Opbouw vrije-elektronenlaser

Hoe is een vrije-elektronenlaser opgebouwd en hoe werkt deze? De belangrijkste onderdelen waar een vrije-elektronenlaser uit opgebouwd is, zijn een elektronenversneller (accelerator), een undulator en een resonante holte (resonant cavity).

Opbouw vrije-elektronenlaser
Figuur 2: Opbouw van een vrije-elektronenlaser: elektronenkanon (gun), elektronenversneller (electron accelerator), undulator magneten, spiegels (mirror). Afbeelding: Radboud Universiteit.

Pakketjes elektronen

Victor Claessen werkt als onderzoeker bij het FELIX Laboratory en legt uit hoe de verschillende onderdelen van de vrije-elektronenlaser werken: “We maken eerst in een elektronenkanon elektronen los uit een kathode, een stuk gloeiend heet metaal in vacuüm. Je kunt dit vergelijken met het verhitten van de gloeidraad in een gloeilamp. Omdat je voor de werking van de elektronenversneller pakketjes elektronen nodig hebt, worden de losse elektronen eerst nog door een gaasje dat onder spanning staat bij elkaar gehouden. Als het juiste moment is gekomen om de elektronen door de versneller te laten gaan, halen we de spanning van het gaasje af en gaat het pakketje met elektronen - met een lading van zo’n 200 pico coulomb (1 miljard elektronen) - door naar de versneller.”

Versnellen elektronen

Eigenlijk zou je over de versneller zo’n hoge spanning willen zetten, dat je de elektronen in één keer kunt versnellen, maar dat is helaas erg moeilijk. Hiervoor zou je een extreem hoge spanning van 15-45 MV nodig hebben, wat een veel te grote en ingewikkelde installatie vergt. Daarom gaat de versnelling van de elektronen op een andere manier.
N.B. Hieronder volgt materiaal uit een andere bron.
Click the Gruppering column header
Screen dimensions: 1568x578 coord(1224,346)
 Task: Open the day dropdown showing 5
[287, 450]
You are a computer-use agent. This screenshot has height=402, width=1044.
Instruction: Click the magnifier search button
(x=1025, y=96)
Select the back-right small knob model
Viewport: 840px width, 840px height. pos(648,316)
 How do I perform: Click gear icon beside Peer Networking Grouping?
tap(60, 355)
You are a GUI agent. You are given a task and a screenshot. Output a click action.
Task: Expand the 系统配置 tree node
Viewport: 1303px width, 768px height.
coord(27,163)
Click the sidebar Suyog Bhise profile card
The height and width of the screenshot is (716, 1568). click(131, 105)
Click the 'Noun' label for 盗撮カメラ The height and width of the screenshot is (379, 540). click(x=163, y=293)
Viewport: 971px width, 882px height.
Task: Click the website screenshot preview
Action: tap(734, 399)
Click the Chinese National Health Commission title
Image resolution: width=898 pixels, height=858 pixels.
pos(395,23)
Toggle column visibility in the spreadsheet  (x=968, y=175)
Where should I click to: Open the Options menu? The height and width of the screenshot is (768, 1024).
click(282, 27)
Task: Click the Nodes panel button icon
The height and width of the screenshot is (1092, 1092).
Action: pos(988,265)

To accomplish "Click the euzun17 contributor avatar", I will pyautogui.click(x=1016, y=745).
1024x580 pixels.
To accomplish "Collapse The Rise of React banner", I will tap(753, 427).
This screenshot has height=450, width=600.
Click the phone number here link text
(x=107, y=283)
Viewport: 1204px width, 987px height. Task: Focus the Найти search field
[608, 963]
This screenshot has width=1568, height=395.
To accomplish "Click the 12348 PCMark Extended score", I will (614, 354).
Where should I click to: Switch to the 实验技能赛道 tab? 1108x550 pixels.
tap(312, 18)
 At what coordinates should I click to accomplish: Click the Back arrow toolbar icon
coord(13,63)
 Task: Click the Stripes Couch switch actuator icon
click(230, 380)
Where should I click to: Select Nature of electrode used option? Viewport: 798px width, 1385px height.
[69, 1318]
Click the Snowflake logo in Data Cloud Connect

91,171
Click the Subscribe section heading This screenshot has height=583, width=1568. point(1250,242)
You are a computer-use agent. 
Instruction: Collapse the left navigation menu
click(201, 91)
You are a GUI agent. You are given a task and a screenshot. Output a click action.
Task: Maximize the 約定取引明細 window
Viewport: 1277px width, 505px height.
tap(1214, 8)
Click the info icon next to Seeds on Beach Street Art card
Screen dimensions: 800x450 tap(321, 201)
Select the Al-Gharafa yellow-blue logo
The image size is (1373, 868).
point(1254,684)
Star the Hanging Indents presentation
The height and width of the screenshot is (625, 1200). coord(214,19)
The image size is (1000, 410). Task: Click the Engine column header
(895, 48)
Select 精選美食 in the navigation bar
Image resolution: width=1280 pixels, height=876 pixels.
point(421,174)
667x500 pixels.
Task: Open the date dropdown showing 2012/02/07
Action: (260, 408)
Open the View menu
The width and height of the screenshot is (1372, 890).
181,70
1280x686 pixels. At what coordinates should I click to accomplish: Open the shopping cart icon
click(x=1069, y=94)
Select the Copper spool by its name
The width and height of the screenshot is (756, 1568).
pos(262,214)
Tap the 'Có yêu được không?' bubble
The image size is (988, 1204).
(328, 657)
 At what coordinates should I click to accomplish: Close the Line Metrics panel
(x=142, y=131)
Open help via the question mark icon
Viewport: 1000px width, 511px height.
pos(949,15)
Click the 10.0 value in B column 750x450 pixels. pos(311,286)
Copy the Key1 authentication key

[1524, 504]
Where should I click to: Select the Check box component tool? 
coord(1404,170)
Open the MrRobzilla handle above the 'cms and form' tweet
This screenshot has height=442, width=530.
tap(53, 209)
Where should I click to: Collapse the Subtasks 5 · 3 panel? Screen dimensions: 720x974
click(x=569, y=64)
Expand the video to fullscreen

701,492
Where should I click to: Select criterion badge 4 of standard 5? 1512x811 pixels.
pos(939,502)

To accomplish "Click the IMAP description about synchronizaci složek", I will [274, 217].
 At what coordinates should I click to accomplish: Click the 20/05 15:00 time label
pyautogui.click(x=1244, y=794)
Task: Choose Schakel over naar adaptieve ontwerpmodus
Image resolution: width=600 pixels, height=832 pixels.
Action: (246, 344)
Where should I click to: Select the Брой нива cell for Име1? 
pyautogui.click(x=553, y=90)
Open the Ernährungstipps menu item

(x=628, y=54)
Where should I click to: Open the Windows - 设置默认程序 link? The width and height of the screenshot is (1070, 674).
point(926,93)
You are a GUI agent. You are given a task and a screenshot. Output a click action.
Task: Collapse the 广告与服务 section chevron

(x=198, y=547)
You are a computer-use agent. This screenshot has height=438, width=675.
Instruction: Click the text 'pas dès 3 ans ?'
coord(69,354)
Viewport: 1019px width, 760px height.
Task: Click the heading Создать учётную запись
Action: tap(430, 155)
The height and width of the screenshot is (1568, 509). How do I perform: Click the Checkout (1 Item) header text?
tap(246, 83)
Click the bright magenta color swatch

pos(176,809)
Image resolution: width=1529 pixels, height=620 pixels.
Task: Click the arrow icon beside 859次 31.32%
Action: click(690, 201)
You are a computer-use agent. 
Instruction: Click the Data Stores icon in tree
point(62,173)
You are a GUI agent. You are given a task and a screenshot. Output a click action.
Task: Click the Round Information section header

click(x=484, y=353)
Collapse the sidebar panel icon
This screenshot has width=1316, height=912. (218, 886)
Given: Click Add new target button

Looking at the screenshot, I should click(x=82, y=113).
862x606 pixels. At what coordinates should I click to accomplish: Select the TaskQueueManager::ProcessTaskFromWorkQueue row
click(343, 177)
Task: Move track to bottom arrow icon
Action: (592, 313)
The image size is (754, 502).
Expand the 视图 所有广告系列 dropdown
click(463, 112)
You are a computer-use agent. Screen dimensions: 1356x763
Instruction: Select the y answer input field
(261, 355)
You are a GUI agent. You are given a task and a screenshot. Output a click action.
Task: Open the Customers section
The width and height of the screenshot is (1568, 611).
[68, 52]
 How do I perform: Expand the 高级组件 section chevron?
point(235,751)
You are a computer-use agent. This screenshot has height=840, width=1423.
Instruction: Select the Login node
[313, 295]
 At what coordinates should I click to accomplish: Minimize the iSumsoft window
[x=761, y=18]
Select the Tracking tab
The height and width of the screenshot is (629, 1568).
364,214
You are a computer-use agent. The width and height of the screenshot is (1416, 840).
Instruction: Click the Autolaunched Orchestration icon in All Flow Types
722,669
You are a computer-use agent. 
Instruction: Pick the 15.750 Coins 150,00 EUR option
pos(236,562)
Victor Claessen: “We versnellen de elektronen met radiogolven.” 

Elektronenversneller

In de versneller bewegen de elektronen door een koperen buis bestaande uit een aantal opeenvolgende cellen.

Elektronenversneller

Figuur 3: Cellen in de elektronenversneller. Afbeelding: Encyclopaedia Brittanica Inc.

In de cellen wordt steeds een afwisselend elektrisch veld gecreëerd met behulp van radiogolven. De afmetingen van de cellen zijn zo gekozen dat de richting van het elektrisch veld in twee aangrenzende cellen steeds tegengesteld is.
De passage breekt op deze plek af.